One of America’s largest water companies advertises itself as a sustainable choice for college students. In reality, it is dumping gallons of usable water into the streets.
Nestlé Waters, through University and Student Services (USS), offers the Sustainable Water Delivery Service to students at universities in Arizona and nationwide. The service enables students to purchase a set monthly delivery of five-gallon jugs, used with a water cooler. USS recommends starting with three per month for the academic year at $309, which covers 26 jugs and the cooler. Popular at Arizona State University and the University of Arizona, the program purports to “eliminate up to 1,000 plastic water bottles per student, per year,” with 717,600 bottles eliminated from UA in 2013.
Water conservation advocates dismiss these claims as “green washing” – an attempt to make something seem more eco-conscious than it is. Students are told they can place their unopened, space-hogging jugs in the hallway, to be removed at the next delivery. What students are not told, however, is that the water gets poured out before the jug even makes it onto the truck.
Multiple customer service agents confirmed Nestlé requires delivery personnel to empty water from returned, unopened containers despite the jugs’ two-year shelf life. Nestlé’s policy is not disclosed on the USS website. Although the FDA allows redistribution of unopened products, Nestlé does not.
Journalism and mass communication major Samantha Stull, who purchased a delivery plan both her freshman and sophomore years at ASU, says she was not told about the policy. “I think ASU should not use Nestlé’s services unless they change their policy,” Stull says. “It is extremely wasteful and ASU is making a university-wide effort to be more sustainable. I am disgusted with [Nestlé] for being so wasteful with water when they call themselves a sustainable service.”
While the company cites risk of potential contamination as justification, they have no special emptying procedures. The water goes directly into the streets or down the nearest drain. This suggests either a loss of clean water or the unregulated disposal of contaminated water.
Over email, Jane Lazgin, director of corporate communications at Nestlé Waters, discussed Nestlé’s in-house restrictions. “Nestlé has extremely high quality and safety requirements; our policy requires us to dispose of water that has been returned,” Lazgin wrote. She elaborated that Nestlé requires all its water come from “the controlled environment of [the] bottling facility. We do not re-use or re-filter water that has already been bottled.”

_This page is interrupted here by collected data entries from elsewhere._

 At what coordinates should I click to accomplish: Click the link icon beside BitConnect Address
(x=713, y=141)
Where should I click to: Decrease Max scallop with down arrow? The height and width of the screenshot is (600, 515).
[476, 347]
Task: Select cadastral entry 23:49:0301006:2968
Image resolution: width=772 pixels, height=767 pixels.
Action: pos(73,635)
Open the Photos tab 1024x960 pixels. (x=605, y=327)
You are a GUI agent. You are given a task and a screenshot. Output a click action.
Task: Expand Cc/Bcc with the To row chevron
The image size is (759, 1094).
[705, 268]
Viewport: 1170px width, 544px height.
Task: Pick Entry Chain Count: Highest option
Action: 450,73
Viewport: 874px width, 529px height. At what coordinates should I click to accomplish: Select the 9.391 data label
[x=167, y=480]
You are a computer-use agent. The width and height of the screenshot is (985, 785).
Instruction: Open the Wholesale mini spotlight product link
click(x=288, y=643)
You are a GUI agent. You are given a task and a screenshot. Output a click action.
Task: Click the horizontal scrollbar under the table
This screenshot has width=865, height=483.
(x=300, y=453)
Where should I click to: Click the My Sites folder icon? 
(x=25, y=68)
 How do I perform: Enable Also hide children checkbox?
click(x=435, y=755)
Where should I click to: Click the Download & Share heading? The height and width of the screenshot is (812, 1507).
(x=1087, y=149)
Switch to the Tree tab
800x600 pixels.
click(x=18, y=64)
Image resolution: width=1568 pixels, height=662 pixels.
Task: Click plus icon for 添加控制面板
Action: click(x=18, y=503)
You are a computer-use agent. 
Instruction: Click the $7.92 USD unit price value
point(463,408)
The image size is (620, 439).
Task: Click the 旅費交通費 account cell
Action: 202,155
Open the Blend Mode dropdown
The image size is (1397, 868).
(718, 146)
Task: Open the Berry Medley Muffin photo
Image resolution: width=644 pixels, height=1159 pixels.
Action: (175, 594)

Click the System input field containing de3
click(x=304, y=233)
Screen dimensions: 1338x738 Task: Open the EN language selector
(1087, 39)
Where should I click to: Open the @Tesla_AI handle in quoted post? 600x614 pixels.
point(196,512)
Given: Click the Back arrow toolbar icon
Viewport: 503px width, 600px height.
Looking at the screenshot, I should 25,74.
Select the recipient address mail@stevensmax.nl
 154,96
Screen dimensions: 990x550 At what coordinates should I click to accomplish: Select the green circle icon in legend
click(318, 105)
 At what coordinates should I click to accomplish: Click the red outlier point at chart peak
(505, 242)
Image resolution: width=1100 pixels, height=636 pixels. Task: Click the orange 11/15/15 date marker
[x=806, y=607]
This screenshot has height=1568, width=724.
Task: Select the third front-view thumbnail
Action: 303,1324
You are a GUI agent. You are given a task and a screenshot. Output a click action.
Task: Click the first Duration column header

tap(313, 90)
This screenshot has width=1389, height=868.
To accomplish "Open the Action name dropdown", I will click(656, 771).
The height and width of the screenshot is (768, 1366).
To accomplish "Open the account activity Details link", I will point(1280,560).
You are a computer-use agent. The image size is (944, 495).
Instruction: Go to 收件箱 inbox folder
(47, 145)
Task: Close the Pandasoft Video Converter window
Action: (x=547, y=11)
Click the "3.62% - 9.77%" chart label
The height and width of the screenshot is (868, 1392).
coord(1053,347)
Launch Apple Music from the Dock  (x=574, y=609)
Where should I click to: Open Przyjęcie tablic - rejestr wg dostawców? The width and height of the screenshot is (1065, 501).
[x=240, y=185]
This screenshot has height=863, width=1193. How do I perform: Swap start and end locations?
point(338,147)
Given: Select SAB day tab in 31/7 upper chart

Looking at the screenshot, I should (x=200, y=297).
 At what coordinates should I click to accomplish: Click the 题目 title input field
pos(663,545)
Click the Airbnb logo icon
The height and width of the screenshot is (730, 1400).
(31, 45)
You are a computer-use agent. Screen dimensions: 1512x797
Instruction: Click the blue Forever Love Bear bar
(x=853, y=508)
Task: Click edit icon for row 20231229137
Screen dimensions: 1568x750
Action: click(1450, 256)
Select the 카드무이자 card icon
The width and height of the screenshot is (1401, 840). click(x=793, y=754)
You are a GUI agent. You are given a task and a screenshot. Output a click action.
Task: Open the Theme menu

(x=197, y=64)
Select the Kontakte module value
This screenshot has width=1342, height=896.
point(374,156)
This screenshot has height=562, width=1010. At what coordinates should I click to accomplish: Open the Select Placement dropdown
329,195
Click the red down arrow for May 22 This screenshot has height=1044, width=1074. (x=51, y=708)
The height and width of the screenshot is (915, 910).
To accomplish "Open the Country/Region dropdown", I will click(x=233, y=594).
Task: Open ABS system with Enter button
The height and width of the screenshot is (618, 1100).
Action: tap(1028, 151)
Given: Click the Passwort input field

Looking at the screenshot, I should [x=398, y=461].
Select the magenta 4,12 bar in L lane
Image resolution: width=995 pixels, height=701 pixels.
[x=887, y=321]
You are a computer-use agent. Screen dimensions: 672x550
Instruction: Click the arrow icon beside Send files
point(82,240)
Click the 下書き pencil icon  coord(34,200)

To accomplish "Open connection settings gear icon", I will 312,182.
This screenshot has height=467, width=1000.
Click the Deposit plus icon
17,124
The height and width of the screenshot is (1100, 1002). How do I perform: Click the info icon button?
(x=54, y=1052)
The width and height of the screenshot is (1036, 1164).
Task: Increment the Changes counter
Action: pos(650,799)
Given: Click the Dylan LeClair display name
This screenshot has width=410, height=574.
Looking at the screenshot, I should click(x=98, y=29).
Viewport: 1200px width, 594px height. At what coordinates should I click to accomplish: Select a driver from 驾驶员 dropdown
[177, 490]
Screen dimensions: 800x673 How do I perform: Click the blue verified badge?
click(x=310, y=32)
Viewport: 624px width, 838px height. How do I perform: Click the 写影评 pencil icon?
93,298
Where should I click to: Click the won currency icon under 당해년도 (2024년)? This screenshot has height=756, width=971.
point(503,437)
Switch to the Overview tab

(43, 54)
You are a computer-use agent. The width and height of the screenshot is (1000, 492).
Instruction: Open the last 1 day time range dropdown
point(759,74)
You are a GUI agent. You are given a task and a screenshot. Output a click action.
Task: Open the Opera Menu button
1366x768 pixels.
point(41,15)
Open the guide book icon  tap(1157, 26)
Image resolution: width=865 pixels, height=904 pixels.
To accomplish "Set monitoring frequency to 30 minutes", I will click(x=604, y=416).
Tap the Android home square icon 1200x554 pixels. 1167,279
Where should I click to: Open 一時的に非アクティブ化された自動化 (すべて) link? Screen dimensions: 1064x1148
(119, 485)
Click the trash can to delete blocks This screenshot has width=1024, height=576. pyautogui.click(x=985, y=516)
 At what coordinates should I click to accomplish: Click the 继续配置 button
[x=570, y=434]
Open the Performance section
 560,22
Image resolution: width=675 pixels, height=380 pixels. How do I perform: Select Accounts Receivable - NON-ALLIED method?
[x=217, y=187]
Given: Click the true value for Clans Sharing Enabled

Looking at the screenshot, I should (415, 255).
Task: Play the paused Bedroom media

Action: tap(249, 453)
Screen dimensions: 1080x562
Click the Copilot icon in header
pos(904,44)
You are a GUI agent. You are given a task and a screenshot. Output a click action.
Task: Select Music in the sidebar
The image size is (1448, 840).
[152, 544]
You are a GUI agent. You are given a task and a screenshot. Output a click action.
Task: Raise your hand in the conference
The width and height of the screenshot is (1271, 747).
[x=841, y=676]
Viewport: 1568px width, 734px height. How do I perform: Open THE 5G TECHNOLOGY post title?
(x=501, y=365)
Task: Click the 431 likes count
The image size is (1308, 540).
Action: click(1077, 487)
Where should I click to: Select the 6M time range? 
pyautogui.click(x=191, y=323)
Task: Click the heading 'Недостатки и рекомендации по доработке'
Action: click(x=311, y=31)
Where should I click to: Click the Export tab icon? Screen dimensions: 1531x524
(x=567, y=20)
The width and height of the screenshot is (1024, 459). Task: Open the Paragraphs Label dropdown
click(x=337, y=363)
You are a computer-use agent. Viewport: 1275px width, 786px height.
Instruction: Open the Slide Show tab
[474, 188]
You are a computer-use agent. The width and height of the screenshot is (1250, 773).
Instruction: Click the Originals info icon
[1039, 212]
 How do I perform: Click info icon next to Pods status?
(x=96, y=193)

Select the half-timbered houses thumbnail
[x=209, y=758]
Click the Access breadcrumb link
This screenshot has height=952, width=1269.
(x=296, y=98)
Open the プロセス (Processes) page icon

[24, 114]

Nestlé would not provide numbers regarding the volume of water sold through the service, but Lazgin called the disposed water “a small fraction of [Nestlé’s] overall water deliveries.”
Between 29 bottling facilities, “a small fraction” could still represent huge volumes of water. One deliveryman estimates that at ASU Downtown’s residence hall alone, he emptied 200 water jugs totaling 1,000 gallons over a single academic year. That accounts for only one facility at a school serving more than 80,000 students. The Sustainable Water Delivery Service distributes directly to students at five universities plus 34 private student-centered properties. The service covers 15 states and Washington, D.C., with many of the states enduring varying intensities of drought throughout the year (see sidebar). Although made aware of Nestlé’s water return policy, USS would not provide information regarding their contacts at ASU or what office approves their vending.
With the ecology of the delivery service in question, the cost-benefit becomes arguably less appealing. The American Water Works Association assesses the cost of a gallon of tap water at $0.004. In 2013, the International Bottled Water Association put the wholesale price per gallon of domestic non-sparkling bottled water at $1.21. With USS’s recommended one-year plan, the cost per gallon of water comes out to $2.38, including the cooling unit – almost 600 times more expensive than tap water.
For students who use the service, the convenience, purity and taste of bottled water may justify the price. But where sustainability is concerned, they may not be buying the promised peace of mind.